Having an average monthly goal to shoot for is handy, but sometimes running a business can have its financial ups and downs. One month might see you completely overshooting your goal, while the next month might see very little revenue at all. Even with the best of planning, this can happen from time to time. The key is to consistently recalculate your average monthly goal based on how far ahead or behind you are from month to month.
Consistently recalculate your monthly goal based on how far ahead or behind you are.

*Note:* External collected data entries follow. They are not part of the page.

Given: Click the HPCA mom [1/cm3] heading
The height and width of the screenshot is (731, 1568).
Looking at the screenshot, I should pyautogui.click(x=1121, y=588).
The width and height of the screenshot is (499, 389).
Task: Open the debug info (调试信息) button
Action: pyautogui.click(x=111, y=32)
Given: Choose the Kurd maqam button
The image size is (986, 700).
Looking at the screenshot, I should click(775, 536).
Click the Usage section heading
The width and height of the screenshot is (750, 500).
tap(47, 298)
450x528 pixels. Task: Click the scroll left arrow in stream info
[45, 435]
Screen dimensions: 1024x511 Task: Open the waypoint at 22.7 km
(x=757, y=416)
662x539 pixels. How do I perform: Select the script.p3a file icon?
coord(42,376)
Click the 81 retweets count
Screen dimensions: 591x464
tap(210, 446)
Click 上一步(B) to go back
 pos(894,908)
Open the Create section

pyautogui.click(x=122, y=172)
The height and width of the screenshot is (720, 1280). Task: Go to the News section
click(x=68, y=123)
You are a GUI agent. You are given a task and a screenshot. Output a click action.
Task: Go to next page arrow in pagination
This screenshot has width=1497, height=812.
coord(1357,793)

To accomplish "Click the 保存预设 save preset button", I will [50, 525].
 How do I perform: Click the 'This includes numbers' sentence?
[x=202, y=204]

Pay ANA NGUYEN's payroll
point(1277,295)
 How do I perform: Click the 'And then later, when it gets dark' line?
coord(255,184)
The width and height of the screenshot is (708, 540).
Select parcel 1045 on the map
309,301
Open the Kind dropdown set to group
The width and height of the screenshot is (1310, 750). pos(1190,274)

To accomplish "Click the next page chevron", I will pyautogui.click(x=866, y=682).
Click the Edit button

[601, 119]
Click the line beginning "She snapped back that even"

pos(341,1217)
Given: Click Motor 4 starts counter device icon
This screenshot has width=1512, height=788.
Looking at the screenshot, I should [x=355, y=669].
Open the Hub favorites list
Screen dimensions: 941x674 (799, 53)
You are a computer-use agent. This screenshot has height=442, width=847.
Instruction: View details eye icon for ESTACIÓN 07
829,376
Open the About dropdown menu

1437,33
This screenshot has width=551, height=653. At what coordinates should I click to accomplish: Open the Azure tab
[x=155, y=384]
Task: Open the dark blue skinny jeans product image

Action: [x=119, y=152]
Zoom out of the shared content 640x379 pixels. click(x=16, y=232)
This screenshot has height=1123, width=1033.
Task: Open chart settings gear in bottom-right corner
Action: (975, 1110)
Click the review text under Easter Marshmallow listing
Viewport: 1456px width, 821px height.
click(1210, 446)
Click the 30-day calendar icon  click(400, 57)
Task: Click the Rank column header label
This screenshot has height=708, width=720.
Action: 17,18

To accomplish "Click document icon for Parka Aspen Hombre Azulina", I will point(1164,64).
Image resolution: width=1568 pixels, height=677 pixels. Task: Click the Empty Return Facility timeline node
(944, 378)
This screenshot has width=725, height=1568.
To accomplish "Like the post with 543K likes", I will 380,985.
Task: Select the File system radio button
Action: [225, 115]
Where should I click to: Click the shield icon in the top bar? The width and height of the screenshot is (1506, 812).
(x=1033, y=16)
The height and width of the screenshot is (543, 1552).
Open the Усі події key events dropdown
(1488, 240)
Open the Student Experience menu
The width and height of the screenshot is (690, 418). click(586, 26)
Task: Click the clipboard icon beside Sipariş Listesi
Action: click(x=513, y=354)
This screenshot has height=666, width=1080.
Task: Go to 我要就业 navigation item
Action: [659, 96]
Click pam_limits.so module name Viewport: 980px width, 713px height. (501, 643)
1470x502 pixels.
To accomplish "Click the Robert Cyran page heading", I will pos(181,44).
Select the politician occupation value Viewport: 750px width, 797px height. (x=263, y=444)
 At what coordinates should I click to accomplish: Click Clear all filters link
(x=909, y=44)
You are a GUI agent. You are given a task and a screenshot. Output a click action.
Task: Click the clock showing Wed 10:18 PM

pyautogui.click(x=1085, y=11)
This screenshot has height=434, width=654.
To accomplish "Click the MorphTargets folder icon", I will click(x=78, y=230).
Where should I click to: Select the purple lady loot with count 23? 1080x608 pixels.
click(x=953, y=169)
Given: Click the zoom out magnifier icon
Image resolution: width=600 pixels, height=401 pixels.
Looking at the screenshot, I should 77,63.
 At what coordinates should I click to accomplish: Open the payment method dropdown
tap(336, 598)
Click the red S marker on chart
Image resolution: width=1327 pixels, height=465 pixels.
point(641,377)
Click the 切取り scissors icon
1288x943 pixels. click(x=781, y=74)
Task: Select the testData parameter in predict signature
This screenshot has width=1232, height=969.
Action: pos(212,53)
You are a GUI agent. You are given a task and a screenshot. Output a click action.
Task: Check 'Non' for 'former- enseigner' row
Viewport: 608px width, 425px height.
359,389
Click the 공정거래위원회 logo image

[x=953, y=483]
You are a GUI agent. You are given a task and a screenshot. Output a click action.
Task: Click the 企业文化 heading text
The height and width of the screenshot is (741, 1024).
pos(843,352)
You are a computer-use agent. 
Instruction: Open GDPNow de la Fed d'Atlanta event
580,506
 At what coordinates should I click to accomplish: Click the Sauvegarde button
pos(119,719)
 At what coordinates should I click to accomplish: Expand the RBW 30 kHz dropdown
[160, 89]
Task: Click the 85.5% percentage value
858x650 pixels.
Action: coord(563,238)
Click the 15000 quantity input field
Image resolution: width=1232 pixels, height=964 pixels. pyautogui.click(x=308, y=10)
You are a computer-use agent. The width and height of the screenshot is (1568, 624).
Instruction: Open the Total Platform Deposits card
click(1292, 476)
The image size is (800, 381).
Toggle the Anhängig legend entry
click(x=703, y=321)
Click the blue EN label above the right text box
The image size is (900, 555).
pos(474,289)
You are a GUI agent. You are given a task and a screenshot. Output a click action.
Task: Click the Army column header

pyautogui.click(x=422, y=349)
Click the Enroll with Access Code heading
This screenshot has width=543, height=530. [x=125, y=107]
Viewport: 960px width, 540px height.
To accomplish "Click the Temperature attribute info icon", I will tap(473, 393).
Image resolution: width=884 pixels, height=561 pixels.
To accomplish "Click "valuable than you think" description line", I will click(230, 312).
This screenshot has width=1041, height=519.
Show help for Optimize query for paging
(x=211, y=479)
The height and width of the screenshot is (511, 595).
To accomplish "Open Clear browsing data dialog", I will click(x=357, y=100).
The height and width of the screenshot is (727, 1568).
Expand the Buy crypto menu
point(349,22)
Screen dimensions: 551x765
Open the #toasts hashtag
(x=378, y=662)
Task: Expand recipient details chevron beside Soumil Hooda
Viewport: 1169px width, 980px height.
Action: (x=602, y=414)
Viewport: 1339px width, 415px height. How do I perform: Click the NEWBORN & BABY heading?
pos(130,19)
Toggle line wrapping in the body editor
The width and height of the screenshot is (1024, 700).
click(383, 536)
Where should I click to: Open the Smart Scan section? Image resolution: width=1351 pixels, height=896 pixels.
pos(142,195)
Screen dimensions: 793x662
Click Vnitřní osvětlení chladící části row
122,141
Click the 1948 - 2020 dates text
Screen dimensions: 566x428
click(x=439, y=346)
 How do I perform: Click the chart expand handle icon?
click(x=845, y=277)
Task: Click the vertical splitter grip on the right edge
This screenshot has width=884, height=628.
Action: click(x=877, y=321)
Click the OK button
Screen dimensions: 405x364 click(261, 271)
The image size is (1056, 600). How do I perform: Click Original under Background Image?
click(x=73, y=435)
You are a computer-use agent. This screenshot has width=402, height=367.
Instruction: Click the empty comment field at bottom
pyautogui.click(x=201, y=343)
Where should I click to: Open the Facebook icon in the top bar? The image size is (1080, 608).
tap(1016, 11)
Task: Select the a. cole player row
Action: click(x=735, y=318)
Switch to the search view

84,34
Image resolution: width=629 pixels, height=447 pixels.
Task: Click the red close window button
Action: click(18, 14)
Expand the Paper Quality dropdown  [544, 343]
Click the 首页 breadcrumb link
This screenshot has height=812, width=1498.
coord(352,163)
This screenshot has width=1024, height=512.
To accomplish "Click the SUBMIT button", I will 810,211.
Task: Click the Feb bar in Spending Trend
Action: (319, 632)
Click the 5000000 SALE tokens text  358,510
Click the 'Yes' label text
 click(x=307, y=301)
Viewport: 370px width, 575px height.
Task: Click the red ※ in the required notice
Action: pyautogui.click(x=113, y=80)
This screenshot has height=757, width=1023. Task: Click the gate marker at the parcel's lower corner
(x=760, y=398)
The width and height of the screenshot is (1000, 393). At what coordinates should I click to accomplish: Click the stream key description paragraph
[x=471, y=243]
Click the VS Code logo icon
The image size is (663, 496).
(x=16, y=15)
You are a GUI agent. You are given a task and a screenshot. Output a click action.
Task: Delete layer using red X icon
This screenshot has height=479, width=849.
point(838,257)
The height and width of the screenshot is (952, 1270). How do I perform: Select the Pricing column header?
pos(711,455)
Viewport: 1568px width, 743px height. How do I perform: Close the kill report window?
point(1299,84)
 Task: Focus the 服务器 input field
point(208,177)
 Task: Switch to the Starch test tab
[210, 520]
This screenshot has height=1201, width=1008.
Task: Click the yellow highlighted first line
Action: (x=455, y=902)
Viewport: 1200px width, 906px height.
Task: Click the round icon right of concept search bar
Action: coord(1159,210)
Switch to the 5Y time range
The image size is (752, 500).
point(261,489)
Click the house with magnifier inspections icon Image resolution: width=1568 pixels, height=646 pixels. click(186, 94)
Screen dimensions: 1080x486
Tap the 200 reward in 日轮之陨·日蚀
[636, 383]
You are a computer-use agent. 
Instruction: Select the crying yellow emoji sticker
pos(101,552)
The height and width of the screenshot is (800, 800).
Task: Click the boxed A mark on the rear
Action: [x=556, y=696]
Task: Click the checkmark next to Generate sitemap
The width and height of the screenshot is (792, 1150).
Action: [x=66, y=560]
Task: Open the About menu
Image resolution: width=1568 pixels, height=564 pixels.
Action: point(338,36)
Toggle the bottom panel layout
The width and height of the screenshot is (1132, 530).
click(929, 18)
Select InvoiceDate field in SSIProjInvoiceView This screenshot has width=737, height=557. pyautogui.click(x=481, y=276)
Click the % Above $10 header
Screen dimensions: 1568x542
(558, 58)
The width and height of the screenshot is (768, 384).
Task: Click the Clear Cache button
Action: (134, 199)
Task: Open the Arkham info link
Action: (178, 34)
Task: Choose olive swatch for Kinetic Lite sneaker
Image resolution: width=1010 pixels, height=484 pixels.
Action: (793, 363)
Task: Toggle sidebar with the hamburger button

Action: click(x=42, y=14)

For example, at the beginning of the year, let's say your average monthly goal is $10,000. But in month #1 your business didn't bring in any revenue. You're now $10,000 "behind" for the year. So, starting in month #2 you'll want to recalculate a new average monthly goal to compensate for being behind. In this case, your new average monthly goal would be $10,909. We took the $10,000 you didn't make in month #1 and equally distributed that amount across the remaining 11 months of the year, adding that result to your original monthly goal. I know, more math. But thankfully Harpoon automatically handles this math for you and keeps your average monthly goal dynamically updated as the months roll on. Again you can see this happening in the Totals row of your Schedule.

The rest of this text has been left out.